Objective:
Copy these lines word for word.

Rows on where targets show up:
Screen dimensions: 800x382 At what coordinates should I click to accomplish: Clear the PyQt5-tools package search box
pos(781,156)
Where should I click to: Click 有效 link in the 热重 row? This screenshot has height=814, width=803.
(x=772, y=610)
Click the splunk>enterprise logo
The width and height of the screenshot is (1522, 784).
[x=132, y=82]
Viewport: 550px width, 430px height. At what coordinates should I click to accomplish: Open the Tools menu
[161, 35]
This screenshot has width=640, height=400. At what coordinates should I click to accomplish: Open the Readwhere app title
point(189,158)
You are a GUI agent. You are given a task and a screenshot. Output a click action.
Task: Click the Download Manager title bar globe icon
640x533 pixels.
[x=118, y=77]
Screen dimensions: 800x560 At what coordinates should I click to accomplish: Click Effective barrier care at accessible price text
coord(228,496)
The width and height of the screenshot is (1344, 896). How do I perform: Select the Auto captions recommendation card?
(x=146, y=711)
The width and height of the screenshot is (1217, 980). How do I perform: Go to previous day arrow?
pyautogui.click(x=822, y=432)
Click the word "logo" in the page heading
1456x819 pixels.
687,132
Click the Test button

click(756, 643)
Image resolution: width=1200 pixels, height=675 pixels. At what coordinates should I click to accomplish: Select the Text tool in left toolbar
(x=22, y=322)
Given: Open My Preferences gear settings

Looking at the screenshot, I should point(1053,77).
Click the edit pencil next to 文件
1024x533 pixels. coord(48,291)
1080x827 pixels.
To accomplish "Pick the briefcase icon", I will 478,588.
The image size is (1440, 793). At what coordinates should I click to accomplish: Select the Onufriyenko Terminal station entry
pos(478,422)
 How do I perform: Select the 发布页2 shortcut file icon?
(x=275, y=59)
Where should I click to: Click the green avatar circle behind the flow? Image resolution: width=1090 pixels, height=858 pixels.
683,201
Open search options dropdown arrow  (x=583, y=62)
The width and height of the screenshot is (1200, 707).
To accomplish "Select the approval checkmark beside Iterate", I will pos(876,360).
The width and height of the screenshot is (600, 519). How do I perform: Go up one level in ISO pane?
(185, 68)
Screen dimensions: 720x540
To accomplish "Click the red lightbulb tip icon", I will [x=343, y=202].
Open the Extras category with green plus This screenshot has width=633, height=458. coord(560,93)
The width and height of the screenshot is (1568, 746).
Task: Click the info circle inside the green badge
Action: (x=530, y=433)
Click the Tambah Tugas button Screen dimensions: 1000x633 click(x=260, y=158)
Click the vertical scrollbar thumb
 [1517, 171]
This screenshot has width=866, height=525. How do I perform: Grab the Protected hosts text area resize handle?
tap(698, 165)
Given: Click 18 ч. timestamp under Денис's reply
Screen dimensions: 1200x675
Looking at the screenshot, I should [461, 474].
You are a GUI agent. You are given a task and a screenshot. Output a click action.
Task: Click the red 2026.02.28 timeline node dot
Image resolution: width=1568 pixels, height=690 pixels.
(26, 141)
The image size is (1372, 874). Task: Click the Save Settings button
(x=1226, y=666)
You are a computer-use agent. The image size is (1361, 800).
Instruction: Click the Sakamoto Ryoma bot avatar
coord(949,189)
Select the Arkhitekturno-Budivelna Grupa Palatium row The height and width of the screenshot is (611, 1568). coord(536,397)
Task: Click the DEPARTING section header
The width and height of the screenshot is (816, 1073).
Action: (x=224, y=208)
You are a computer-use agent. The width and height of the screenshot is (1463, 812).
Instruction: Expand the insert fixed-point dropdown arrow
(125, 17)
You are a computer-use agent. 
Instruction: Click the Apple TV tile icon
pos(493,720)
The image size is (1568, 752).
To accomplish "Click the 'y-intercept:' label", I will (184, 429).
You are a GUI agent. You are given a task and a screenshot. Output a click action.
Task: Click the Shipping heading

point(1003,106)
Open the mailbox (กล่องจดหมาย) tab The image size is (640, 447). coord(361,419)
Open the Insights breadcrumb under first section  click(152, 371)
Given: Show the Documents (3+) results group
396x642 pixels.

Answer:
Screen dimensions: 800x382 At what coordinates should I click to accomplish: Clear the PyQt5-tools package search box
pos(781,156)
Where should I click to: Click 有效 link in the 热重 row? This screenshot has height=814, width=803.
(x=772, y=610)
Click the splunk>enterprise logo
The width and height of the screenshot is (1522, 784).
[x=132, y=82]
Viewport: 550px width, 430px height. At what coordinates should I click to accomplish: Open the Tools menu
[161, 35]
This screenshot has width=640, height=400. At what coordinates should I click to accomplish: Open the Readwhere app title
point(189,158)
You are a GUI agent. You are given a task and a screenshot. Output a click action.
Task: Click the Download Manager title bar globe icon
640x533 pixels.
[x=118, y=77]
Screen dimensions: 800x560 At what coordinates should I click to accomplish: Click Effective barrier care at accessible price text
coord(228,496)
The width and height of the screenshot is (1344, 896). How do I perform: Select the Auto captions recommendation card?
(x=146, y=711)
The width and height of the screenshot is (1217, 980). How do I perform: Go to previous day arrow?
pyautogui.click(x=822, y=432)
Click the word "logo" in the page heading
1456x819 pixels.
687,132
Click the Test button

click(756, 643)
Image resolution: width=1200 pixels, height=675 pixels. At what coordinates should I click to accomplish: Select the Text tool in left toolbar
(x=22, y=322)
Given: Open My Preferences gear settings

Looking at the screenshot, I should point(1053,77).
Click the edit pencil next to 文件
1024x533 pixels. coord(48,291)
1080x827 pixels.
To accomplish "Pick the briefcase icon", I will 478,588.
The image size is (1440, 793). At what coordinates should I click to accomplish: Select the Onufriyenko Terminal station entry
pos(478,422)
 How do I perform: Select the 发布页2 shortcut file icon?
(x=275, y=59)
Where should I click to: Click the green avatar circle behind the flow? Image resolution: width=1090 pixels, height=858 pixels.
683,201
Open search options dropdown arrow  (x=583, y=62)
The width and height of the screenshot is (1200, 707).
To accomplish "Select the approval checkmark beside Iterate", I will pos(876,360).
The width and height of the screenshot is (600, 519). How do I perform: Go up one level in ISO pane?
(185, 68)
Screen dimensions: 720x540
To accomplish "Click the red lightbulb tip icon", I will [x=343, y=202].
Open the Extras category with green plus This screenshot has width=633, height=458. coord(560,93)
The width and height of the screenshot is (1568, 746).
Task: Click the info circle inside the green badge
Action: (x=530, y=433)
Click the Tambah Tugas button Screen dimensions: 1000x633 click(x=260, y=158)
Click the vertical scrollbar thumb
 [1517, 171]
This screenshot has width=866, height=525. How do I perform: Grab the Protected hosts text area resize handle?
tap(698, 165)
Given: Click 18 ч. timestamp under Денис's reply
Screen dimensions: 1200x675
Looking at the screenshot, I should [461, 474].
You are a GUI agent. You are given a task and a screenshot. Output a click action.
Task: Click the red 2026.02.28 timeline node dot
Image resolution: width=1568 pixels, height=690 pixels.
(26, 141)
The image size is (1372, 874). Task: Click the Save Settings button
(x=1226, y=666)
You are a computer-use agent. The image size is (1361, 800).
Instruction: Click the Sakamoto Ryoma bot avatar
coord(949,189)
Select the Arkhitekturno-Budivelna Grupa Palatium row The height and width of the screenshot is (611, 1568). coord(536,397)
Task: Click the DEPARTING section header
The width and height of the screenshot is (816, 1073).
Action: (x=224, y=208)
You are a computer-use agent. The width and height of the screenshot is (1463, 812).
Instruction: Expand the insert fixed-point dropdown arrow
(125, 17)
You are a computer-use agent. 
Instruction: Click the Apple TV tile icon
pos(493,720)
The image size is (1568, 752).
To accomplish "Click the 'y-intercept:' label", I will (184, 429).
You are a GUI agent. You are given a task and a screenshot. Output a click action.
Task: Click the Shipping heading

point(1003,106)
Open the mailbox (กล่องจดหมาย) tab The image size is (640, 447). coord(361,419)
Open the Insights breadcrumb under first section  click(152, 371)
Given: Show the Documents (3+) results group
396x642 pixels.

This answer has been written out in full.